I had no idea! To prepare for the February 1 interview, I had read two books and countless stories and interviews, watched others on video, sifted through scores of readers questions, asked everyone I knew for their own suggestions, and tried to get as smart as I could about an 84-year-old jurist who has been writing and speaking about important stuff her entire life.
But it didn’t occur to me that her grandfather would have been a devotee of the Forverts, the Yiddish Forward, begun in 1897 and still published in a monthly print edition and daily online.
I was thrilled to learn this bit of personal history. Her parents, Russian Jewish immigrants, settled in a working class area of Brooklyn, and Ginsburg recalled visiting her grandfather on Sunday afternoons.
“He would sit at the head of the table as his children and grandchildren gathered with Forverts spread out in front of him,” she told me.
Pretty cool.
But certainly not the only cool thing about this extraordinary experience.
I’m working on a longer essay about what I learned from the interview about Ginsburg and her unlikely celebrity, but I’m happy here to share a few preliminary thoughts and observations.
- She may appear wispy and frail, and she does move with a deliberate slowness, but there is nothing unsteady about her mobility or her speech.
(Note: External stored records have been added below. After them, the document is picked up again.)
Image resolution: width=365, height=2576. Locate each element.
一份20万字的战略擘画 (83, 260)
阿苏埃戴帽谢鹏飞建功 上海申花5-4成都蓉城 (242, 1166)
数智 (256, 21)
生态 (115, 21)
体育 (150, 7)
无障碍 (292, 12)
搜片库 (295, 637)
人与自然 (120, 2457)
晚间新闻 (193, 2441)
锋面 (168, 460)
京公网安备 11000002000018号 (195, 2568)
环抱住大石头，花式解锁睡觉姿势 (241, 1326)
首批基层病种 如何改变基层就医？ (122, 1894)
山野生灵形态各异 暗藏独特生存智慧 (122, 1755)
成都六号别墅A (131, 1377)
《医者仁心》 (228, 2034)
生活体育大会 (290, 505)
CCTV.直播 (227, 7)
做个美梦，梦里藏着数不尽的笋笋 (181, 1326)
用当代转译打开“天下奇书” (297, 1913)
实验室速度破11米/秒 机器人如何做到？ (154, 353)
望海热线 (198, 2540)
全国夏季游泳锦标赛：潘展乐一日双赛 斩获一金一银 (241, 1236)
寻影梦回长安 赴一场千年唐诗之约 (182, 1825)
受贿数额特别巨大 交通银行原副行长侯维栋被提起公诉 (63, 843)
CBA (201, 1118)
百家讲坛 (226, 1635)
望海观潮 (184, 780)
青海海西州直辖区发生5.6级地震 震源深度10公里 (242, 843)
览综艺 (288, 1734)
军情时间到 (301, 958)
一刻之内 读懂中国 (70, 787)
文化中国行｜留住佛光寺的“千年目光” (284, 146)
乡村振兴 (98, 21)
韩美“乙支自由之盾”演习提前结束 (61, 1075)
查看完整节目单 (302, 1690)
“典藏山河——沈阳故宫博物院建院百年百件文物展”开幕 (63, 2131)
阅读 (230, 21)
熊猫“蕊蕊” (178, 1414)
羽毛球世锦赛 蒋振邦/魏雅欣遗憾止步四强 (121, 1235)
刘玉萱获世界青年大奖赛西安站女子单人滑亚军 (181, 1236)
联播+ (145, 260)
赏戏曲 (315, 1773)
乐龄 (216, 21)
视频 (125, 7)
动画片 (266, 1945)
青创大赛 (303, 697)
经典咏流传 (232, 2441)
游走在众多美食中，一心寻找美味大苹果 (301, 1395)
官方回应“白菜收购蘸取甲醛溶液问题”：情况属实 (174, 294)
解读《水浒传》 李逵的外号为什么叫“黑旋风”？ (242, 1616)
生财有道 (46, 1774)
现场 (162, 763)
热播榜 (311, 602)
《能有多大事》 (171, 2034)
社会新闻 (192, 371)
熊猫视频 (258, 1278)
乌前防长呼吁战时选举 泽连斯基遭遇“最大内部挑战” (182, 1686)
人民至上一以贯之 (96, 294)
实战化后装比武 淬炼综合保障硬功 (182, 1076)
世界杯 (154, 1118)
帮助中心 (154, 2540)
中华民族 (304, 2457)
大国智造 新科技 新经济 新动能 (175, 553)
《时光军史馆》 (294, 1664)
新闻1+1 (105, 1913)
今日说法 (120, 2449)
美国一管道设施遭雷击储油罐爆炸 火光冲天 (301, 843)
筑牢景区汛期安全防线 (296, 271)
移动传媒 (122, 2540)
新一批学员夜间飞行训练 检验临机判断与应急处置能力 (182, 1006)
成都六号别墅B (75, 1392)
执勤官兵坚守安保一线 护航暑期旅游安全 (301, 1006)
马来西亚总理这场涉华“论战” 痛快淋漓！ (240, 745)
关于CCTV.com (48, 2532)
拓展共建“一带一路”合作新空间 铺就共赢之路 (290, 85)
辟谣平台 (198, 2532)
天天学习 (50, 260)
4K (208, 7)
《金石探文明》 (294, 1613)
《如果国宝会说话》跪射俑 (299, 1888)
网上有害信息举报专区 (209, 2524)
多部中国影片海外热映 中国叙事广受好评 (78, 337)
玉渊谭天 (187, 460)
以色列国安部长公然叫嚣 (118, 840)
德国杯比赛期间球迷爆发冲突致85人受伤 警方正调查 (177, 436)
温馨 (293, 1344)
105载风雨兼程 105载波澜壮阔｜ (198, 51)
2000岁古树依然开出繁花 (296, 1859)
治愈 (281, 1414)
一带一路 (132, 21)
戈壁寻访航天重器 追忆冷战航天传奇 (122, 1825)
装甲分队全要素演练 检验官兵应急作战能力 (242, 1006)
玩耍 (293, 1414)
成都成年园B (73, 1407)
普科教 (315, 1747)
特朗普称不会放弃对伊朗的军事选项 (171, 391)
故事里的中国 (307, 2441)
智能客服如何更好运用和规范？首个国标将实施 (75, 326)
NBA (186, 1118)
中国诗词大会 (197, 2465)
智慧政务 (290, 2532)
I first met her about a dozen years ago, and even then, she was soft-spoken and given to pauses. (In fact, I remember being cautioned not to interrupt her, and that turned out to be good advice for this interview.)
- She’s an impeccable dresser. Everything in her presentation was beautifully coordinated, down to the gray gloves that she removed just before going on stage. This tells me that she is a woman who cares about the details of her appearance, in much the same way as she is a stickler for details in her work.
- She loves to tell stories — whether about her own life, or the cases she is most proud of, or the legal history that she clearly wishes more people studied. I’m convinced this is one key to her celebrity: an intuitive understanding of the role of story-telling in the projection of leadership.
RBG around the world. Thanks to the power of technology, viewers from all over the country and the world were able to tune into the livestream of the interview. About 4,500 readers RSVPd to tell us they planned to tune in to the webcast. Our crack marketing team reached out to synagogues, Jewish community centers and museums, and more than 300 said they’d watch the webcast.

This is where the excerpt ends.